TASK ITEM:
Repeat all of the records verbatim.

=======

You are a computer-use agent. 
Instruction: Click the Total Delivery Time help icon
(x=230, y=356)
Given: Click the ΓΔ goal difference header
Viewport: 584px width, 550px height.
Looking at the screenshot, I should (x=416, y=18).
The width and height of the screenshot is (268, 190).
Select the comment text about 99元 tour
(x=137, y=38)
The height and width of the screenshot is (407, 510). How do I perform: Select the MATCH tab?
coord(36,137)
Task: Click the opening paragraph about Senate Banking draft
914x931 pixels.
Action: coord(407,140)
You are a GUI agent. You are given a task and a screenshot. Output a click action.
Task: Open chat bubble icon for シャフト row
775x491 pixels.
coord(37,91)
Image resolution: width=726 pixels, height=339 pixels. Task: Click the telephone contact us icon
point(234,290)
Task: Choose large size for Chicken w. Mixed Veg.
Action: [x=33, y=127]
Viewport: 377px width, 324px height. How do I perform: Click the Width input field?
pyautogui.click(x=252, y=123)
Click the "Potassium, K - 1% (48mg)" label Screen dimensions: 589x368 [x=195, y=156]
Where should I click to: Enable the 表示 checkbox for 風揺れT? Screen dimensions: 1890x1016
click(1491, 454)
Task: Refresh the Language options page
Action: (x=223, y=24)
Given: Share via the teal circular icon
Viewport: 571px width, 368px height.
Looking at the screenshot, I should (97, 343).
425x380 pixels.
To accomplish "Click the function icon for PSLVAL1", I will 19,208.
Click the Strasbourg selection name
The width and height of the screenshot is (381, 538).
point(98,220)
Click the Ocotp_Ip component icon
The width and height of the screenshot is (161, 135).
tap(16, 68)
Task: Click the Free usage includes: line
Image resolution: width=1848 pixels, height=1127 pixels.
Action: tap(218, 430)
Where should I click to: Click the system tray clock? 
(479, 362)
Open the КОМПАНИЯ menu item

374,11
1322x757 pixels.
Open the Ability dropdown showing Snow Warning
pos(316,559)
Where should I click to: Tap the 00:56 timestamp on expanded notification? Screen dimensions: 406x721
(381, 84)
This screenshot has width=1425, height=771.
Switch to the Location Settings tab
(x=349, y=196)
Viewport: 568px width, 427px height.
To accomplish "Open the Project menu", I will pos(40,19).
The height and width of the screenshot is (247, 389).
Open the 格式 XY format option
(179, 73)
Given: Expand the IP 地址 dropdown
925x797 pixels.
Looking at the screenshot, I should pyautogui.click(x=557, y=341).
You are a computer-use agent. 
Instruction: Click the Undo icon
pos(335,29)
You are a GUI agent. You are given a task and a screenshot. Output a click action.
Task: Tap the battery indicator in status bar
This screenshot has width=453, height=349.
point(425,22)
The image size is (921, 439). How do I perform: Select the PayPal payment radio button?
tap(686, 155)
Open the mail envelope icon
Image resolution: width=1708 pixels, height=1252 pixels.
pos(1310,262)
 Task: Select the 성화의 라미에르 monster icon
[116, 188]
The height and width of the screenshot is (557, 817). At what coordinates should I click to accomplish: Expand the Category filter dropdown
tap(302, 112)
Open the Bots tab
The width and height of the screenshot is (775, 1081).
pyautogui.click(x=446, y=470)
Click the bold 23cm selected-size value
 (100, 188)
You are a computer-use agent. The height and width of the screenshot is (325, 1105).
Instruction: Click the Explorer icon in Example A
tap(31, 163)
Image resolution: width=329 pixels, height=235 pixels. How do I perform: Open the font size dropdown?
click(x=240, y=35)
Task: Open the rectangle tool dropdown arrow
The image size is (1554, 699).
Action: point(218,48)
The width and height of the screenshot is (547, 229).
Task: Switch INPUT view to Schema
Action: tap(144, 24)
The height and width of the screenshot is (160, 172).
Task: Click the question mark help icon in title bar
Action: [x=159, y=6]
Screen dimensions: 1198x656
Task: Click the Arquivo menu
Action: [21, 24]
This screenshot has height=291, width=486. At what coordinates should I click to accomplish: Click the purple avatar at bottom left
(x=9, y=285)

=======

FINISHED TASK:
You are a computer-use agent. 
Instruction: Click the Total Delivery Time help icon
(x=230, y=356)
Given: Click the ΓΔ goal difference header
Viewport: 584px width, 550px height.
Looking at the screenshot, I should (x=416, y=18).
The width and height of the screenshot is (268, 190).
Select the comment text about 99元 tour
(x=137, y=38)
The height and width of the screenshot is (407, 510). How do I perform: Select the MATCH tab?
coord(36,137)
Task: Click the opening paragraph about Senate Banking draft
914x931 pixels.
Action: coord(407,140)
You are a GUI agent. You are given a task and a screenshot. Output a click action.
Task: Open chat bubble icon for シャフト row
775x491 pixels.
coord(37,91)
Image resolution: width=726 pixels, height=339 pixels. Task: Click the telephone contact us icon
point(234,290)
Task: Choose large size for Chicken w. Mixed Veg.
Action: [x=33, y=127]
Viewport: 377px width, 324px height. How do I perform: Click the Width input field?
pyautogui.click(x=252, y=123)
Click the "Potassium, K - 1% (48mg)" label Screen dimensions: 589x368 [x=195, y=156]
Where should I click to: Enable the 表示 checkbox for 風揺れT? Screen dimensions: 1890x1016
click(1491, 454)
Task: Refresh the Language options page
Action: (x=223, y=24)
Given: Share via the teal circular icon
Viewport: 571px width, 368px height.
Looking at the screenshot, I should (97, 343).
425x380 pixels.
To accomplish "Click the function icon for PSLVAL1", I will 19,208.
Click the Strasbourg selection name
The width and height of the screenshot is (381, 538).
point(98,220)
Click the Ocotp_Ip component icon
The width and height of the screenshot is (161, 135).
tap(16, 68)
Task: Click the Free usage includes: line
Image resolution: width=1848 pixels, height=1127 pixels.
Action: tap(218, 430)
Where should I click to: Click the system tray clock? 
(479, 362)
Open the КОМПАНИЯ menu item

374,11
1322x757 pixels.
Open the Ability dropdown showing Snow Warning
pos(316,559)
Where should I click to: Tap the 00:56 timestamp on expanded notification? Screen dimensions: 406x721
(381, 84)
This screenshot has width=1425, height=771.
Switch to the Location Settings tab
(x=349, y=196)
Viewport: 568px width, 427px height.
To accomplish "Open the Project menu", I will pos(40,19).
The height and width of the screenshot is (247, 389).
Open the 格式 XY format option
(179, 73)
Given: Expand the IP 地址 dropdown
925x797 pixels.
Looking at the screenshot, I should pyautogui.click(x=557, y=341).
You are a computer-use agent. 
Instruction: Click the Undo icon
pos(335,29)
You are a GUI agent. You are given a task and a screenshot. Output a click action.
Task: Tap the battery indicator in status bar
This screenshot has width=453, height=349.
point(425,22)
The image size is (921, 439). How do I perform: Select the PayPal payment radio button?
tap(686, 155)
Open the mail envelope icon
Image resolution: width=1708 pixels, height=1252 pixels.
pos(1310,262)
 Task: Select the 성화의 라미에르 monster icon
[116, 188]
The height and width of the screenshot is (557, 817). At what coordinates should I click to accomplish: Expand the Category filter dropdown
tap(302, 112)
Open the Bots tab
The width and height of the screenshot is (775, 1081).
pyautogui.click(x=446, y=470)
Click the bold 23cm selected-size value
 (100, 188)
You are a computer-use agent. The height and width of the screenshot is (325, 1105).
Instruction: Click the Explorer icon in Example A
tap(31, 163)
Image resolution: width=329 pixels, height=235 pixels. How do I perform: Open the font size dropdown?
click(x=240, y=35)
Task: Open the rectangle tool dropdown arrow
The image size is (1554, 699).
Action: point(218,48)
The width and height of the screenshot is (547, 229).
Task: Switch INPUT view to Schema
Action: tap(144, 24)
The height and width of the screenshot is (160, 172).
Task: Click the question mark help icon in title bar
Action: [x=159, y=6]
Screen dimensions: 1198x656
Task: Click the Arquivo menu
Action: [21, 24]
This screenshot has height=291, width=486. At what coordinates should I click to accomplish: Click the purple avatar at bottom left
(x=9, y=285)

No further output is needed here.